Jakarta’s Christian governor recorded the most votes in the Indonesian capital’s gubernatorial elections yesterday (15 February), but failed to achieve the 50% necessary to secure his re-election.

Basuki Tjahaja Purnama (better known as “Ahok”) recorded 43% of the votes, around 3% more than his closest rival, Anies Baswedan. Voters will now have to choose between the two men in a second round of voting in April.

Ahok has remained largely popular, despite still facing charges for alleged blasphemy against Islam – charges which have led to mass protests in Indonesia.

Tens of thousands of Muslims had taken to the streets of Jakarta in recent days in an attempt to persuade Indonesians not to re-elect Ahok, who is accused of “misusing” a Qur’anic verse (which, some say, suggests Muslims should not be ruled by non-Muslims) in a speech last year. He says he was not criticising the verse itself; only those who would seek to use it against him.

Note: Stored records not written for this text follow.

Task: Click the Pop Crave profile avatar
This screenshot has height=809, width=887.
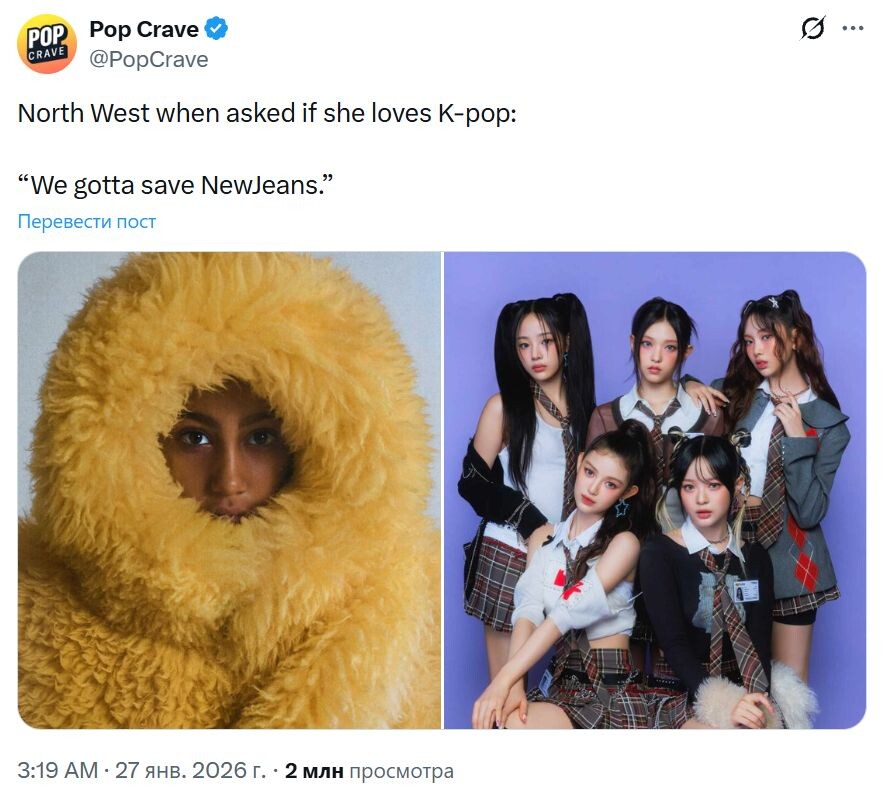Action: point(46,44)
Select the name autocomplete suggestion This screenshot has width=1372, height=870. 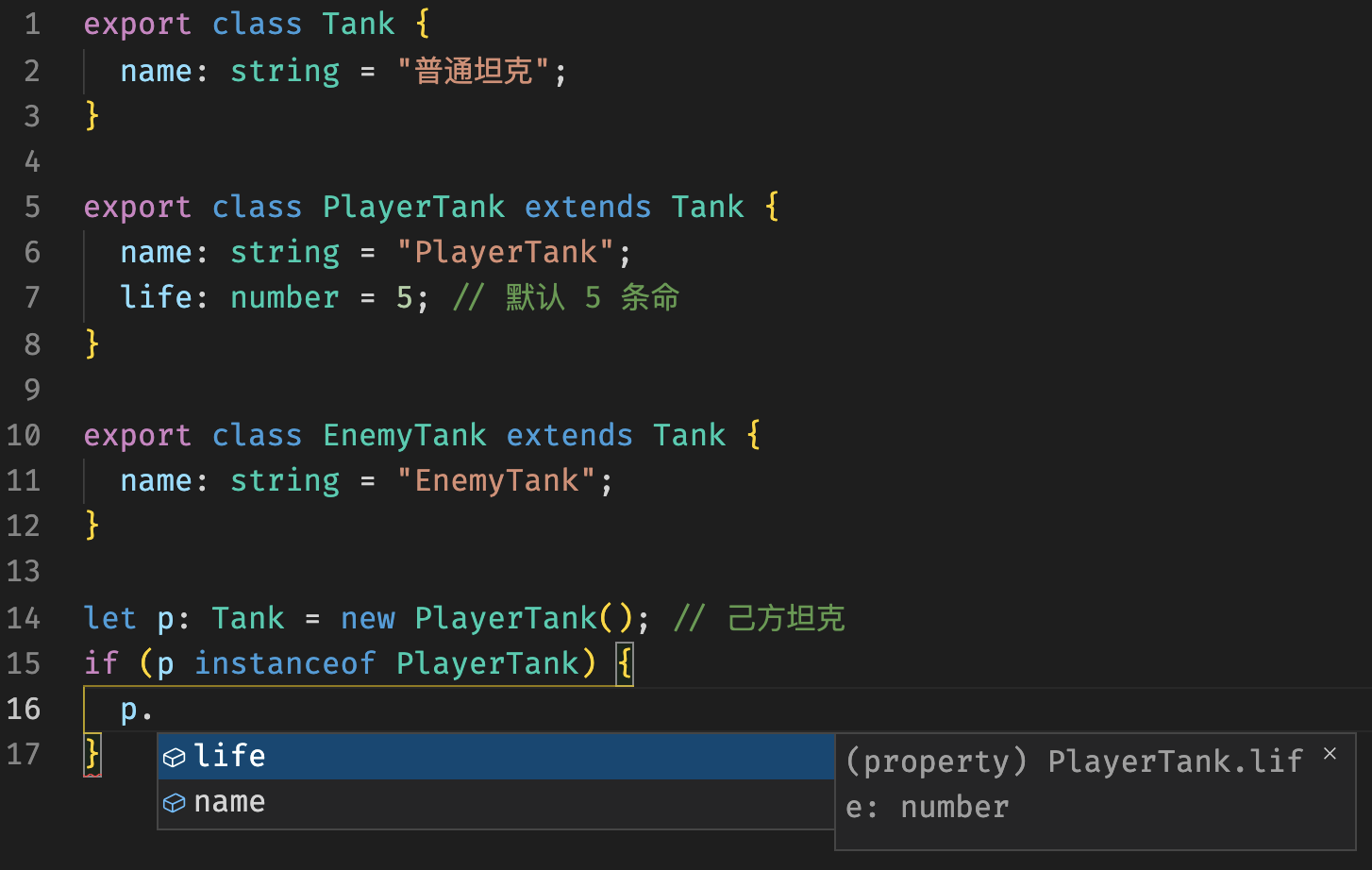496,802
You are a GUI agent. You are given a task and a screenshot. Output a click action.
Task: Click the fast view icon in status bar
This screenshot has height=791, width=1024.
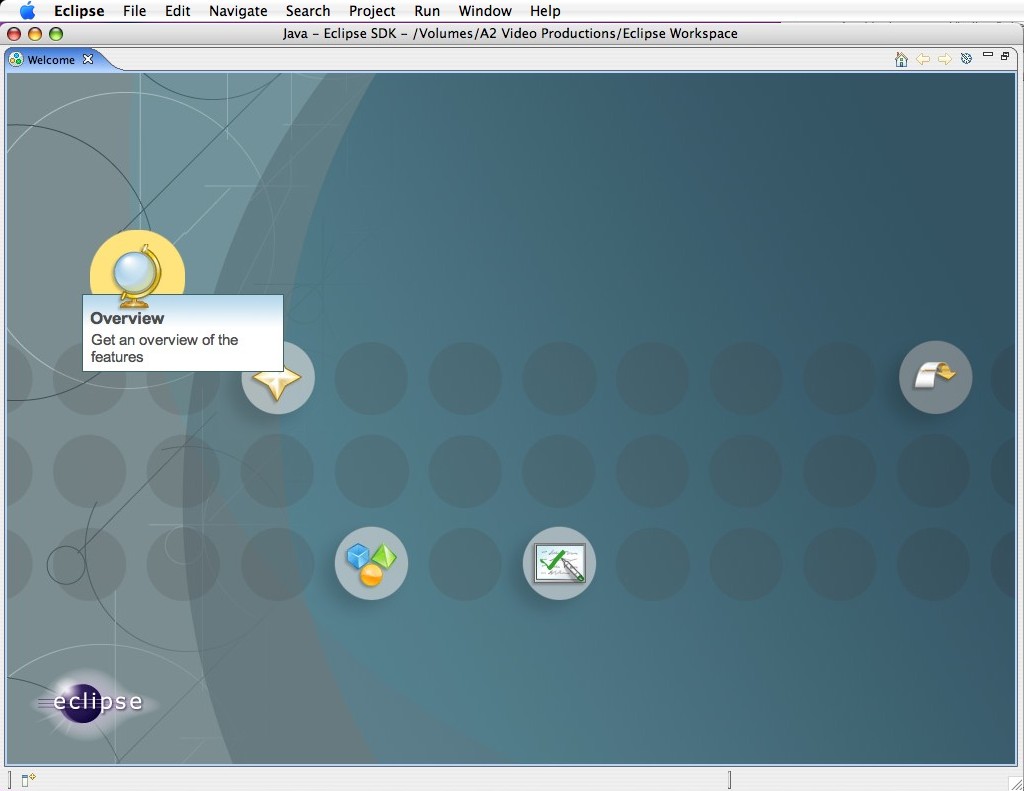point(28,779)
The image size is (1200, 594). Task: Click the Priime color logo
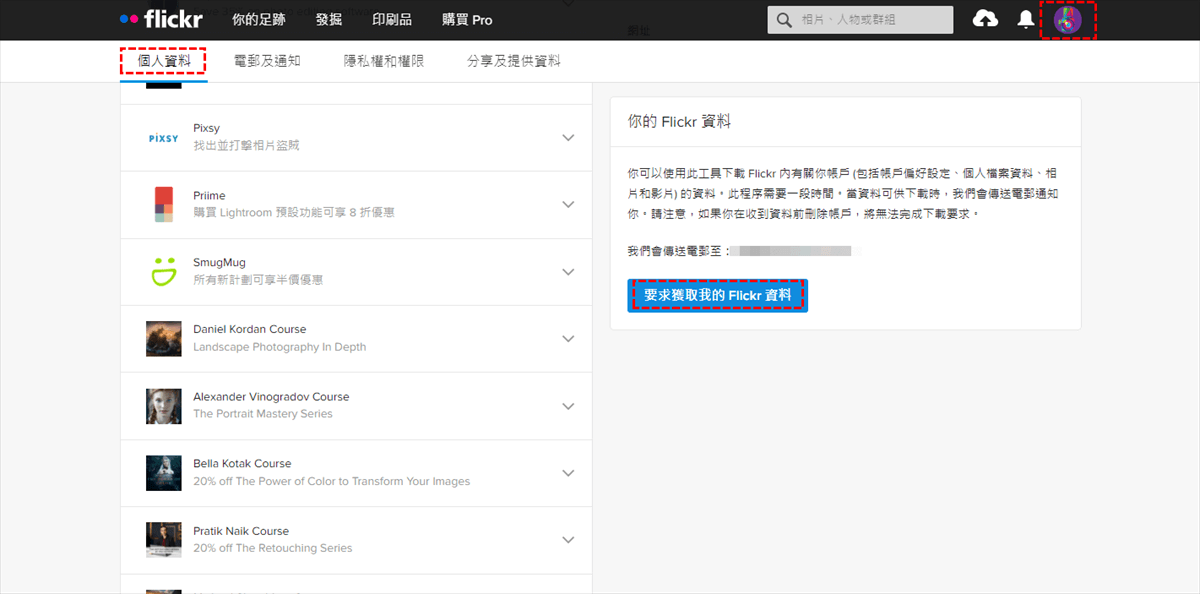coord(163,204)
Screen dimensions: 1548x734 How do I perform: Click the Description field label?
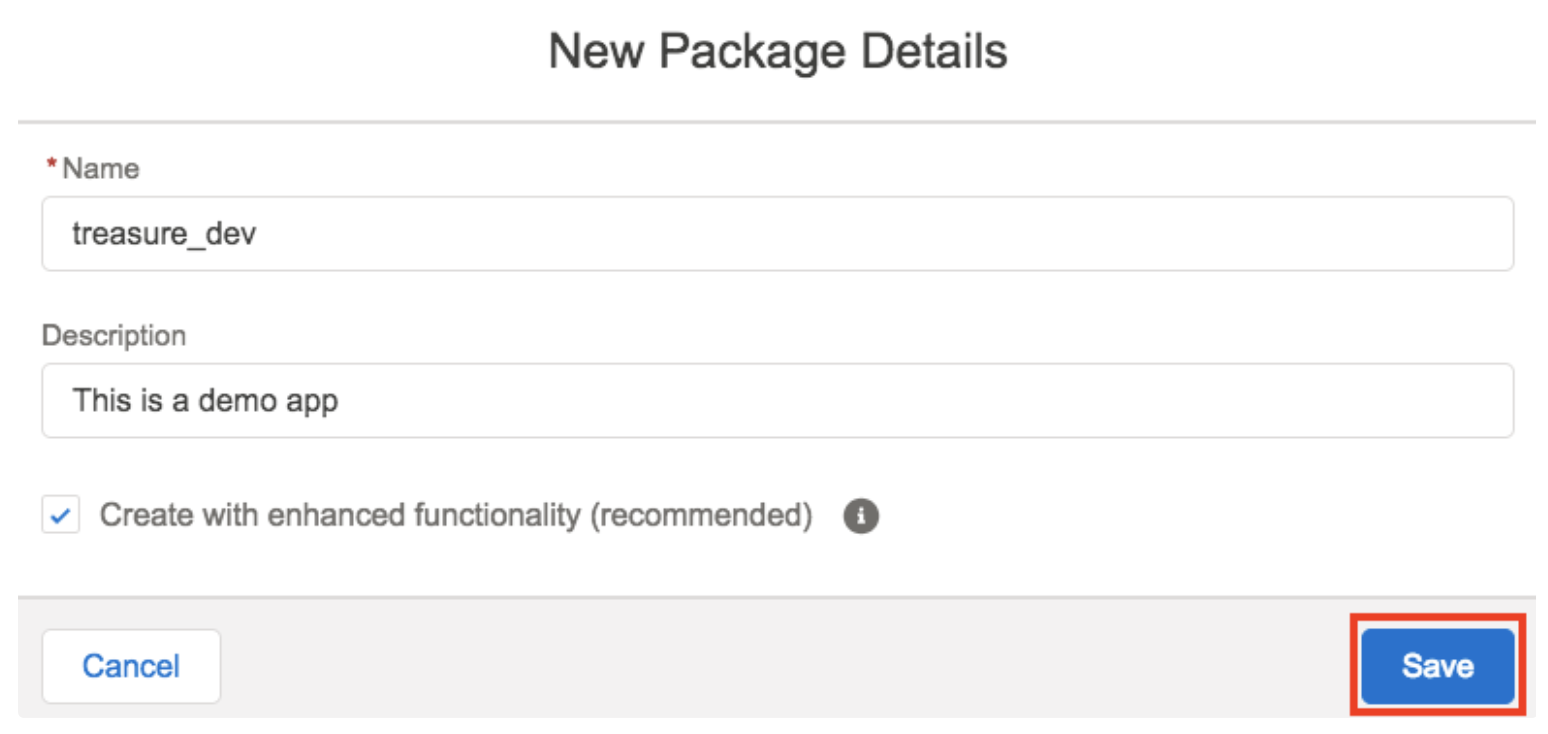point(113,335)
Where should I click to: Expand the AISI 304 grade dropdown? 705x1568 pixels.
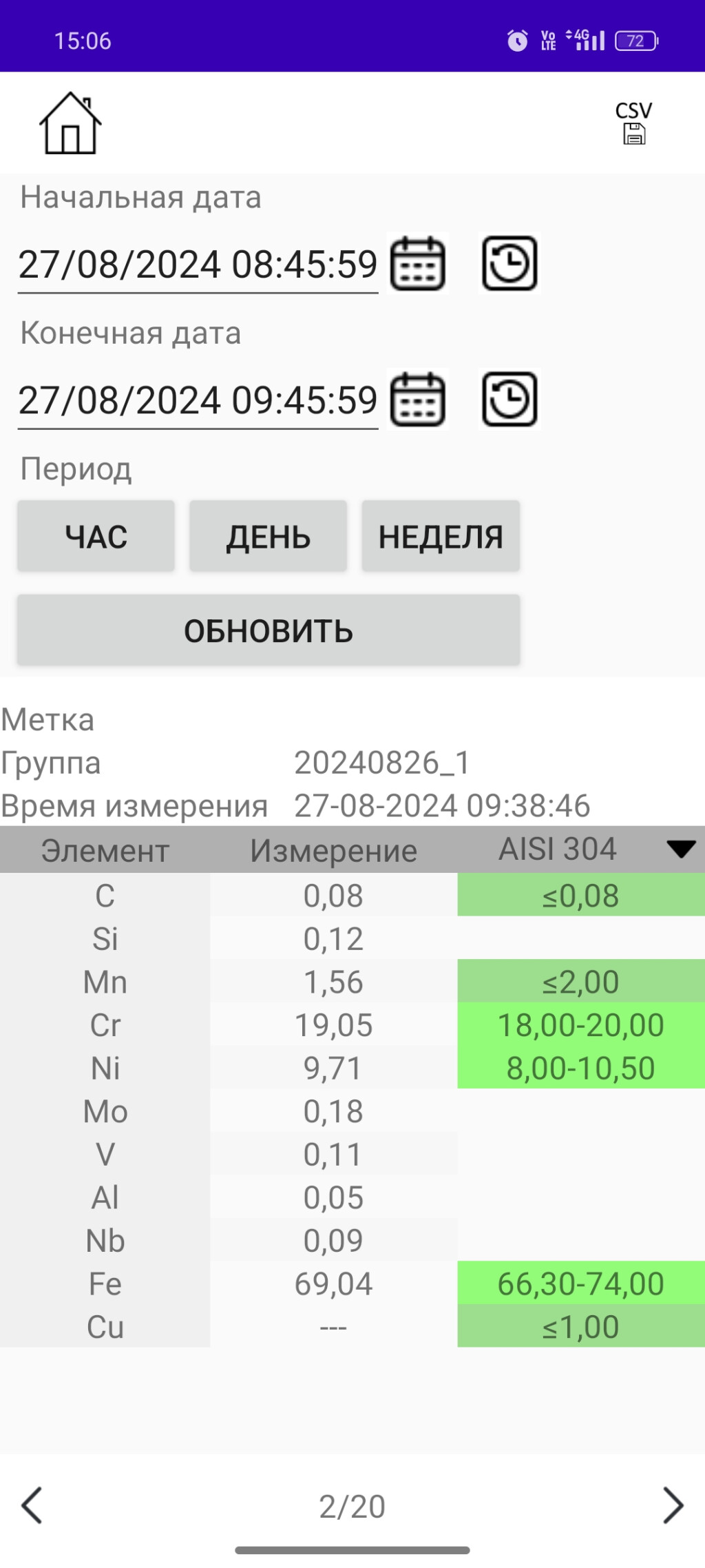click(x=681, y=849)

Thomas Muller, analysts at Open Doors’ World Watch Research unit, says the result is a “strong sign indicating that many people care more about getting the big problems Jakarta faces solved (e.g. infrastructure, housing and corruption) than about religious differences”.

“However,” he added, “the blasphemy charges still hang like a sword over Ahok’s head … If convicted, it would hardly be possible for Ahok to continue in public office.

“If re-elected, Ahok will have to navigate carefully in a very aggressive environment. Indonesia’s image of being a tolerant Muslim country with a tolerant brand of Islam is suffering increasing damage.”